Jim glanced at the page. There was a picture of a warrior in native dress. He hoped this wasn't supposed to be some long-lost member of his extended family, or the kid was going to end up plastered against the wall again.
"The idea goes something like this," the kid explained. "In all tribal cultures every village had what Burton called a Sentinel. This was someone who patrolled the border, watched for approaching enemies, monitored changes in the weather, the movement of game..."
The boy unfurled his fairy tale. Jim tried to concentrate, but it was really no use. All the civilized barriers that put a sensible distance between people had given way in him. He experienced everything so intimately--the boy's clean, dried twig smell, the scrape of fabric against fabric whenever he moved, the fluttering air currents as he gestured, the tuneful rise and fall of his voice, even if Jim couldn't particularly fasten on the individual words or what they meant.
It startled him to realize he had never felt closer to anyone.
Back when Jim was in the army, there was no such thing as "don't ask, don't tell." There was only suspicion and intolerance and witch hunts that destroyed people. The prevailing wisdom was "don't do anything, don't even think about it." It was the only way to survive, and Jim had become quite adept at it. He hadn't once stopped to consider the corporal or the shrink or that unnerving moment of awareness in all these years.
Of course, it didn't mean it was gone either, far from it. There had been other moments since then, a lot of them, if he was really going to be honest. In some ways, he had never left that shrink's office. A part of him was still sitting there, on that cheap plastic couch, suffering mutely over the questions he'd been too afraid to ask himself, much less to answer.
Now, for the first time, he felt like maybe he could. Maybe, he could finally admit that, yes, he did have fantasies, feelings, wants that had never been met. He did imagine possibilities, although nothing Freudian or perverse or even particularly graphic. The shrink would have been terribly disappointed in him.
Because all he really wanted was to reach over, brush the kid's hair back, push his crisp white collar out of the way and press his lips to that spot on the neck, right at the curve, where the pulse pounded, where he could feel life against his mouth.
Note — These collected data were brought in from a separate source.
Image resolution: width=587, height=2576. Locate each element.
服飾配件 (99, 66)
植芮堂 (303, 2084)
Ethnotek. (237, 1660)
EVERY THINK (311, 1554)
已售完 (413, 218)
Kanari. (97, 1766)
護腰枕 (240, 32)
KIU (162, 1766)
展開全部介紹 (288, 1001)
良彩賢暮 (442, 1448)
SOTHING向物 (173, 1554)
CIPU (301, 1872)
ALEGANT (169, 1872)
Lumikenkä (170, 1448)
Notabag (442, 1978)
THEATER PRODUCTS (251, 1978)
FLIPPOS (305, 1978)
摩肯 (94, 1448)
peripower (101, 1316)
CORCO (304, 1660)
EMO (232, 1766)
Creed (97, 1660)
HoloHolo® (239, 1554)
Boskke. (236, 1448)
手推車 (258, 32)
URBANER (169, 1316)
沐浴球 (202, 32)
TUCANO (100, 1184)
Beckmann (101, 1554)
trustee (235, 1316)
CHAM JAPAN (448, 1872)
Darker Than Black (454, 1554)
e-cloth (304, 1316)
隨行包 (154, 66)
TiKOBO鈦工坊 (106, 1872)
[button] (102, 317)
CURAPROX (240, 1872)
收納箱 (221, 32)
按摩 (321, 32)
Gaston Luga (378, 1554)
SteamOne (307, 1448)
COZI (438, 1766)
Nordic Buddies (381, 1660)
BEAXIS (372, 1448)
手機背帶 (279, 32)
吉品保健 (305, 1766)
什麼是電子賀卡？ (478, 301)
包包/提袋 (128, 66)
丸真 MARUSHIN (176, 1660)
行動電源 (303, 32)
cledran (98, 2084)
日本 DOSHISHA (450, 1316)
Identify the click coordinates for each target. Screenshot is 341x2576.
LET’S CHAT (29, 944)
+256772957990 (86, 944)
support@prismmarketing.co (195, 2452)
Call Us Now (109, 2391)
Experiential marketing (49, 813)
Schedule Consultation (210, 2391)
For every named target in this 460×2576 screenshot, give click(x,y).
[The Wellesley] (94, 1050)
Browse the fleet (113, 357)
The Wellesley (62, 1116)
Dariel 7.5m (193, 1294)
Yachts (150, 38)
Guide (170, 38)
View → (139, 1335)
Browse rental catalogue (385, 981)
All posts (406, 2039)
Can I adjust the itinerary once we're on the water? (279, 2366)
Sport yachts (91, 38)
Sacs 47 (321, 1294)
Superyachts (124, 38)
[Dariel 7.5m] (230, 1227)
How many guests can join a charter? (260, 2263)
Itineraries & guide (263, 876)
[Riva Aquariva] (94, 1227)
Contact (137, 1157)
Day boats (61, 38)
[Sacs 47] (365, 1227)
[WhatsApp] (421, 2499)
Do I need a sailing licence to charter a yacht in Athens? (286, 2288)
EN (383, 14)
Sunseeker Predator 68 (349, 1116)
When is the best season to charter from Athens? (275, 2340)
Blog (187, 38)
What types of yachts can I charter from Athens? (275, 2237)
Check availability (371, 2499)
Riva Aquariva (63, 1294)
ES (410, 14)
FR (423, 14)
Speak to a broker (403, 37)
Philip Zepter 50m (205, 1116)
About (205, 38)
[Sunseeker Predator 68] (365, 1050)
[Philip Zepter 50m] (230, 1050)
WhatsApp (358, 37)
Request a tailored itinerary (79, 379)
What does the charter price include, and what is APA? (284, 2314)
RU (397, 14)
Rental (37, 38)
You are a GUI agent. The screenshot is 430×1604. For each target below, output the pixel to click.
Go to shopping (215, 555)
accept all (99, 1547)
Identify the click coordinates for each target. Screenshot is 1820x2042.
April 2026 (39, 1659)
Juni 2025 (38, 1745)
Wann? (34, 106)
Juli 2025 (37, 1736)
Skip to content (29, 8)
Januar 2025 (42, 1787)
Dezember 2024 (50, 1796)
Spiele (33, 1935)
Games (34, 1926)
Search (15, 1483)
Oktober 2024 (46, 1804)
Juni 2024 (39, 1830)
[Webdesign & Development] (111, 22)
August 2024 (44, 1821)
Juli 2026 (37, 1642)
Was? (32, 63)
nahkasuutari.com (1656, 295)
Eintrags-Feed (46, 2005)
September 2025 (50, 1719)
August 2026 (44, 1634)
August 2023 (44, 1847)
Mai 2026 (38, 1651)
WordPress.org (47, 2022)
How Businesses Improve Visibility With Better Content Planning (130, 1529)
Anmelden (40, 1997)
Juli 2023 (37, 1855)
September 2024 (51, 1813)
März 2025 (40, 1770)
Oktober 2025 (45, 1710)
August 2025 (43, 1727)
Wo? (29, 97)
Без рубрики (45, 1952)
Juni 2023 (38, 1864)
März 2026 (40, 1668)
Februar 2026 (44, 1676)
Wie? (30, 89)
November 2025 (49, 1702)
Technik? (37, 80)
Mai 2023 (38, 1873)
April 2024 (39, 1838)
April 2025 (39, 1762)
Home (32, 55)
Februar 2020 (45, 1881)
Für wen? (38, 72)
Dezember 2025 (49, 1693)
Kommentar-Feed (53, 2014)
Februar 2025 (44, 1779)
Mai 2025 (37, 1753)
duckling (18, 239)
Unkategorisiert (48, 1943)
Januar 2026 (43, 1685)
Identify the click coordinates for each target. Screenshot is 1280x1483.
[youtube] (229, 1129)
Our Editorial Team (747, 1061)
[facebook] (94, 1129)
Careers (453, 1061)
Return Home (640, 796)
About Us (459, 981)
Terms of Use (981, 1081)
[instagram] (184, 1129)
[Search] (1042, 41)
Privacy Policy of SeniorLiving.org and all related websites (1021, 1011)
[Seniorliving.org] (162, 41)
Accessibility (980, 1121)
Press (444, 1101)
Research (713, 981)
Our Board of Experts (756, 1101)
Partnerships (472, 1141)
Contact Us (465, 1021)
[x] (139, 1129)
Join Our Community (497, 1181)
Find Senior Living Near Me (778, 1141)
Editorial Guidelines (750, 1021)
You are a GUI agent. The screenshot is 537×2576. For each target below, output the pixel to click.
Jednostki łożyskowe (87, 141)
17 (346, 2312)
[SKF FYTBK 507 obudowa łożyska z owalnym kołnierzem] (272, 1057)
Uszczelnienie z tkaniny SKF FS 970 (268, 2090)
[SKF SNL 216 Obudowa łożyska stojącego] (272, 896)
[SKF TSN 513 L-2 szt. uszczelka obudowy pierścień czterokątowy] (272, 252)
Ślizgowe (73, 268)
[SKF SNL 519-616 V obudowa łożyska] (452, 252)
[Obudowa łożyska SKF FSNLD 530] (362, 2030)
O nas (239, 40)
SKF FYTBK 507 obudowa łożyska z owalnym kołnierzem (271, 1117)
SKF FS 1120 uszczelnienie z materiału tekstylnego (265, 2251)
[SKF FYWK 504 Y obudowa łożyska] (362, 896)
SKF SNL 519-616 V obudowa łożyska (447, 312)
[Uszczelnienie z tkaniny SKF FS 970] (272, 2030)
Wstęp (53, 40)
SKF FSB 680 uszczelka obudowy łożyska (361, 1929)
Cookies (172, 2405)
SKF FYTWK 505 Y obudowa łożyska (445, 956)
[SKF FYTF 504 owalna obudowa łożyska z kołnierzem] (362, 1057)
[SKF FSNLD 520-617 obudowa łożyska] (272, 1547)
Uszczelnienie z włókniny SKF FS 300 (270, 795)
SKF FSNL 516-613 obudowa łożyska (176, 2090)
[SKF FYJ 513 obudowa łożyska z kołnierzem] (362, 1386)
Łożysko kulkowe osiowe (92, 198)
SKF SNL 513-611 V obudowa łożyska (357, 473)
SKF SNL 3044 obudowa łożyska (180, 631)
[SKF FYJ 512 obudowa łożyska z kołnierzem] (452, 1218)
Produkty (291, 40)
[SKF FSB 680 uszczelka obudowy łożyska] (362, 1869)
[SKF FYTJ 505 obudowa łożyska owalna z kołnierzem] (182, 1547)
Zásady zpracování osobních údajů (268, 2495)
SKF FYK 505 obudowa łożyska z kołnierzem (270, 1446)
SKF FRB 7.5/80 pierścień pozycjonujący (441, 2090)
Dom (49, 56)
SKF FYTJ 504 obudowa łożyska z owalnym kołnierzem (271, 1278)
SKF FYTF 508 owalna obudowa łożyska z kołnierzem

And then move up a little higher, to the place behind the ear, to kiss along the delicate swell of bone back there, maybe even feel the hot zing of synapses against his lips, if this sensory freakishness was actually good for something.
"Don't you see, man?" the boy said. "The tribe's survival depended on the Sentinel. These guys were a serious force for good."
He blinked, confused. "So what does that have to do with me?"
"A Sentinel is chosen because of a genetic advantage. A sensory
awareness that can be developed beyond normal humans. You could
be the real thing. All you need is someone who understands your
situation to help you get control of it."
Jim narrowed his eyes. "And what's the payoff for you?"
"My doctorate. I want to write about you. You're my thesis."
The boy watched him hopefully, the sun reflecting off his glasses. Jim felt the inner boom, as the booby trap detonated and destroyed his fragile hope. Maybe this was just his fucked up destiny or something, to be cornered and scared out of his mind, to need help and not be able to get it. For a moment, he'd really thought this kid might be his ticket to freedom, but of course, he was no different from the rest. He just wanted to pin him down and splay him open and hold him up for scrutiny, like the Army had and his uptight, disapproving old man and the PD and the wife he could never seem to please.
Who had he ever been kidding anyway? What had really changed? Being a cop wasn't all that different from being a soldier. There were still some questions best left unconsidered.
"I've had enough." He stood up and kicked away the flimsy fold-up chair.
The kid was clearly not expecting it. "Hey, wait, man," he said, flustered. "Don't freak out on me. We can talk about this--"
"Just forget it."
He slapped his open palm against the door as he stormed out.
What the hell did he need this kid for anyway? How much trouble could it be to figure out this shit with his senses for himself? He had always managed better on his own. Why should this be any different?